▸ **Aim of the task**:
Copy task for the material below: print the line with "The width and" and every line after it to the end, exactly as written, without the pictures.

▸ **Extracted information**:
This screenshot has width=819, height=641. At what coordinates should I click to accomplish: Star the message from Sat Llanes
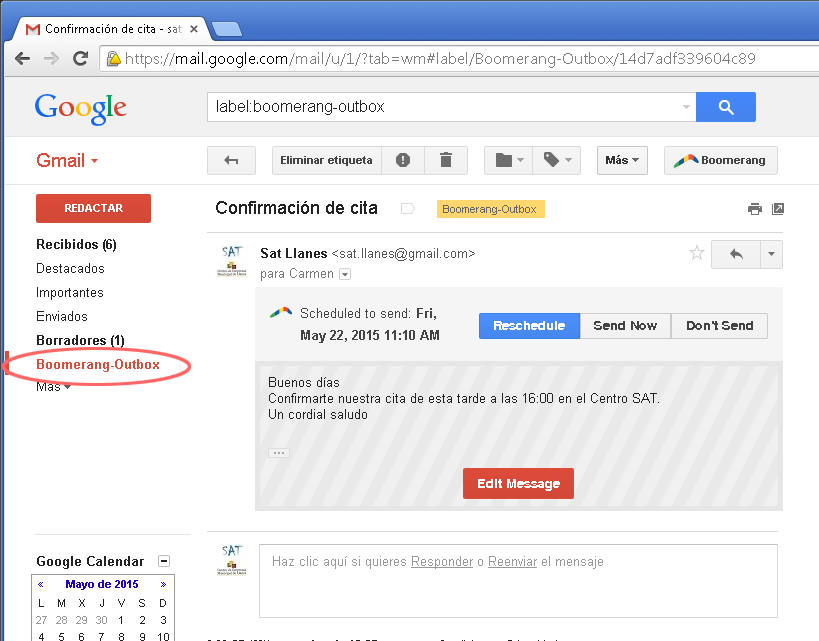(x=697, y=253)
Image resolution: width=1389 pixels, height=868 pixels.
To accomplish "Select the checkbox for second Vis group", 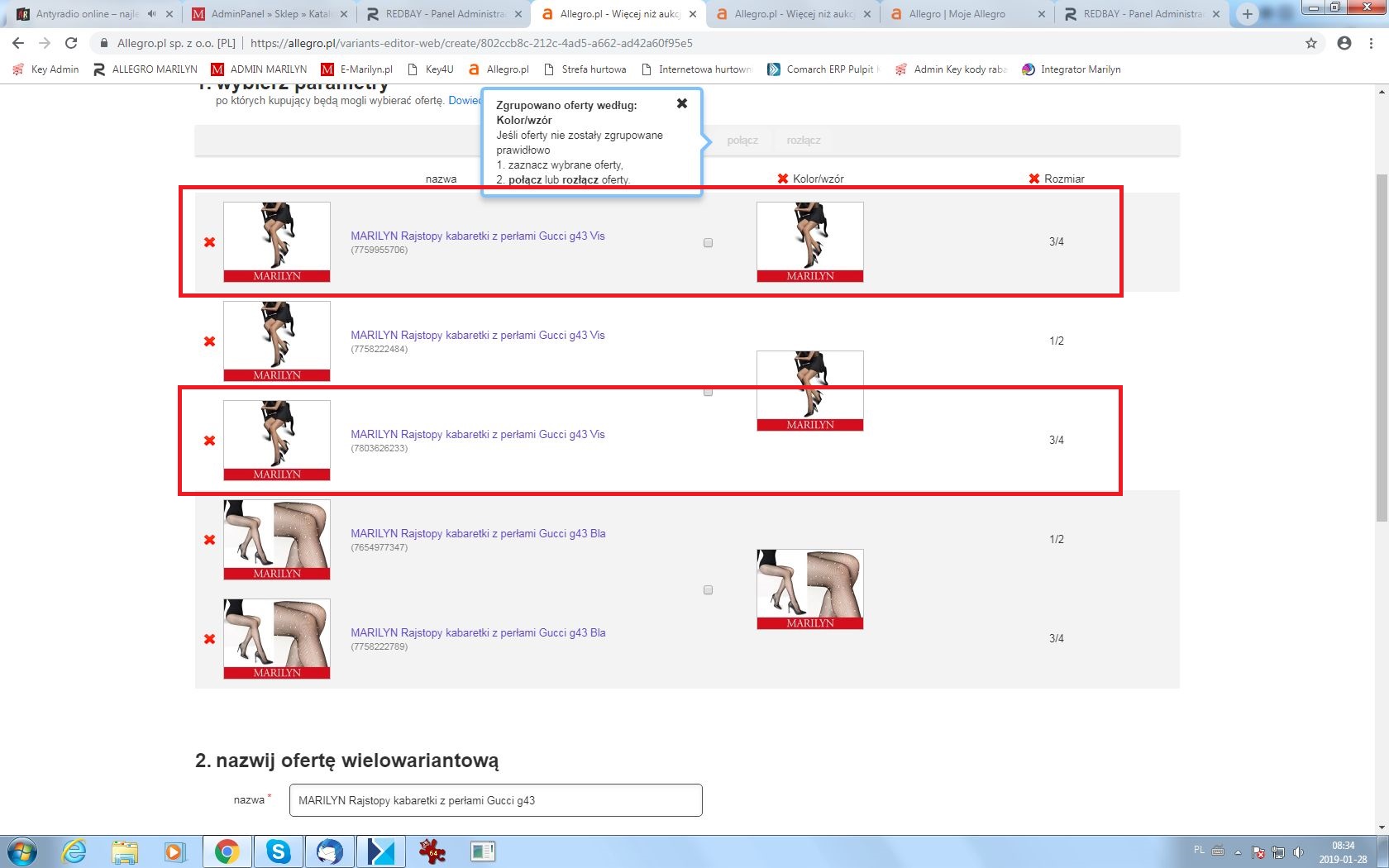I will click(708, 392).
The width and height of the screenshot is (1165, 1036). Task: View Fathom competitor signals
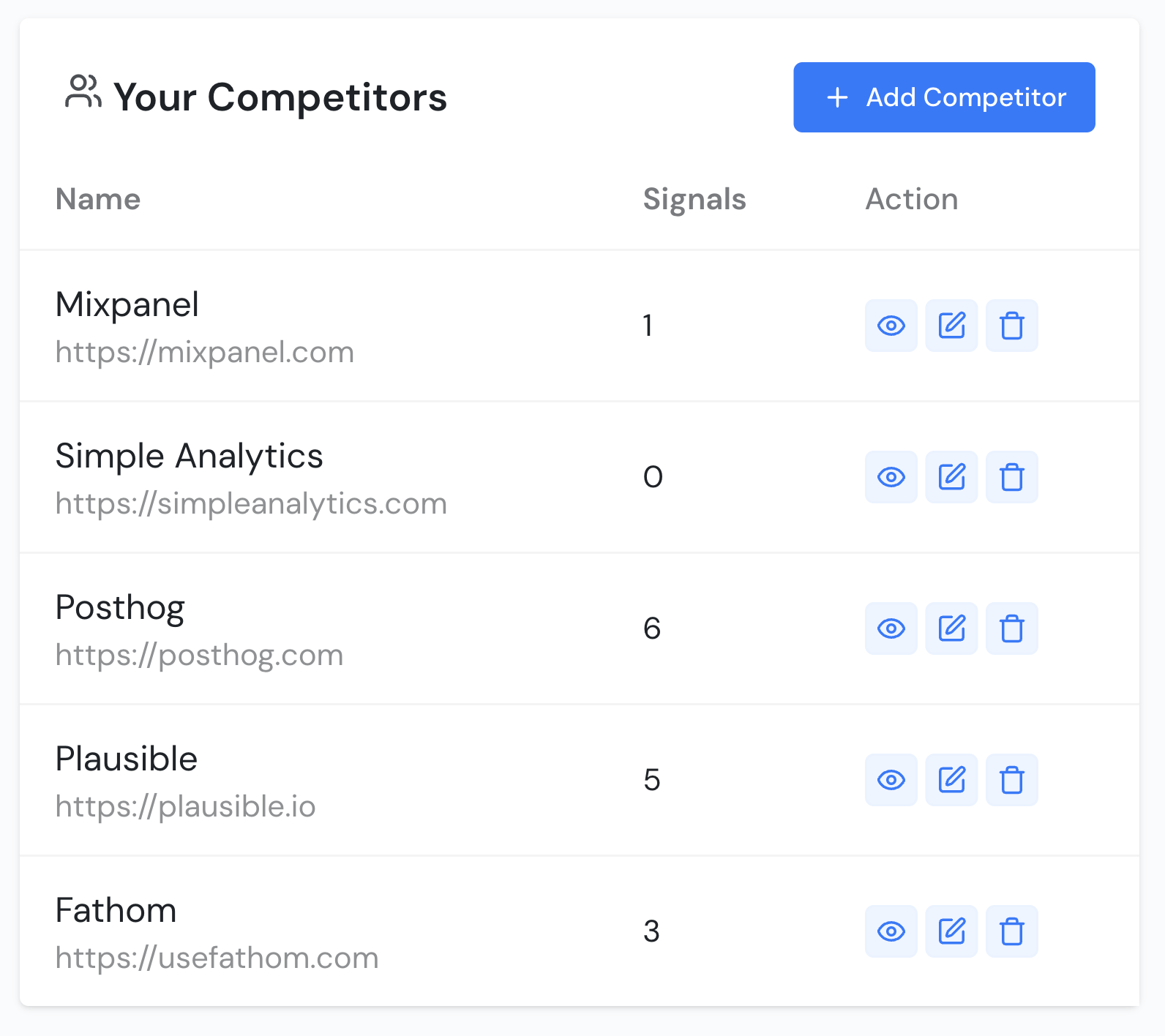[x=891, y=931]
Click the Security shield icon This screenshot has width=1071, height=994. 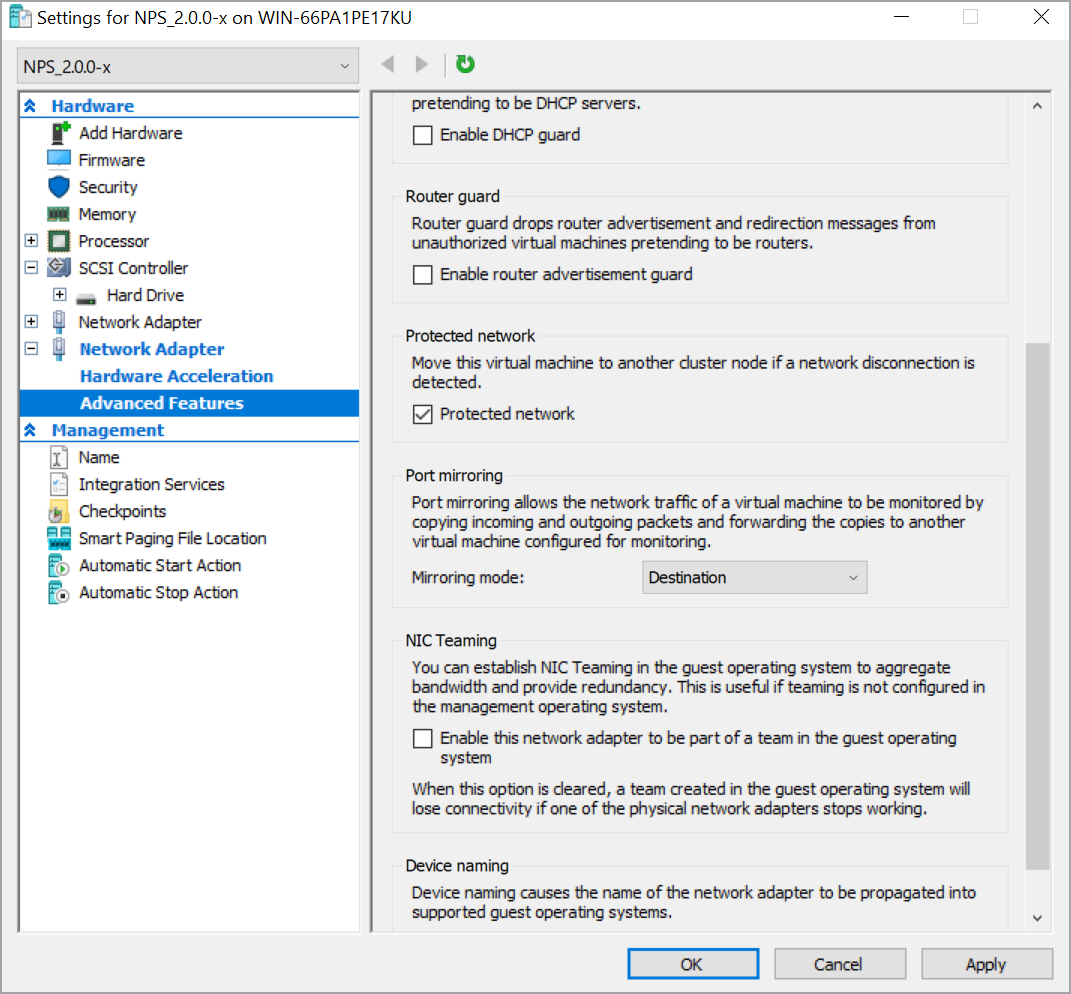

▸ **Answer space**:
The width and height of the screenshot is (1165, 1036). Task: View Fathom competitor signals
[x=891, y=931]
Click the Security shield icon This screenshot has width=1071, height=994. 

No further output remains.